Enhancing Fluoride Mediated Dentine Sensitivity Relief through Functionalised Tricalcium Phosphate Activity

Background. To assess the clinical efficacy of a dentifrice containing fluoride and functionalised tricalcium phosphate (fTCP) in reducing dentine sensitivity. Methods. A 10-week parallel blind randomised control trial was conducted. Subjects were assigned to one of four groups and instructed to brush twice daily: A: Colgate Cavity Protection (1000 ppmF-MFP); B: Sensodyne Total Care (1000 ppmF-NaF + 19300 ppmK+-KNO3); C: Clinpro Tooth Crème (950 ppmF-NaF + fTCP); and D: Clinpro Tooth Crème (brushing + additional topical application).
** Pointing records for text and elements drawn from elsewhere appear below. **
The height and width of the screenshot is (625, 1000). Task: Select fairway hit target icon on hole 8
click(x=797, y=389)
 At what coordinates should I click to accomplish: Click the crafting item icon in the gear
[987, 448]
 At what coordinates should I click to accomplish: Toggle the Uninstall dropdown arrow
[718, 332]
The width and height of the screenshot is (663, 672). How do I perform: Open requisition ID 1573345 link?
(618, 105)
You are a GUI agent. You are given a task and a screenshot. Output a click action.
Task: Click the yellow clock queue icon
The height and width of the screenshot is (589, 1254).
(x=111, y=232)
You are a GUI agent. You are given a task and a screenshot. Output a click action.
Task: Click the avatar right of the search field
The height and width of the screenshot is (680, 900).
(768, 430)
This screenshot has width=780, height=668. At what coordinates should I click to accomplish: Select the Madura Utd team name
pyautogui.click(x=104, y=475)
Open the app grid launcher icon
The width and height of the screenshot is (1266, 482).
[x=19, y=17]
Seventy-one patients were assessed at baseline, 6 weeks, and 10 weeks for cold, tactile, and hypertonic sensitivity using the NRS-11 pain rating scale. A combined modalities sensitivity score (CMS) was calculated. Results. At 6 weeks, patients reported the following reduction in CMS: A (20%); B (30%); C (42%); D (52%). At 10 weeks, patients reported the following reduction in CMS: A (18%), B (40%), C (24%), and D (54%). The only CMS comparisons to show a significant difference (P < 0.05) were between Groups A and D (6 and 10 weeks). Conclusions. Addition of fTCP to a dentifrice enhances the ability of dentifrice fluoride in reducing dentine sensitivity. Using Clinpro Tooth Crème twice daily for brushing can be as effective to reduce dentine sensitivity as twice daily brushing using Sensodyne Total Care. However, additional nightly topical application of fTCP, in addition to twice daily brushing, showed an enhanced reduction in dentine sensitivity.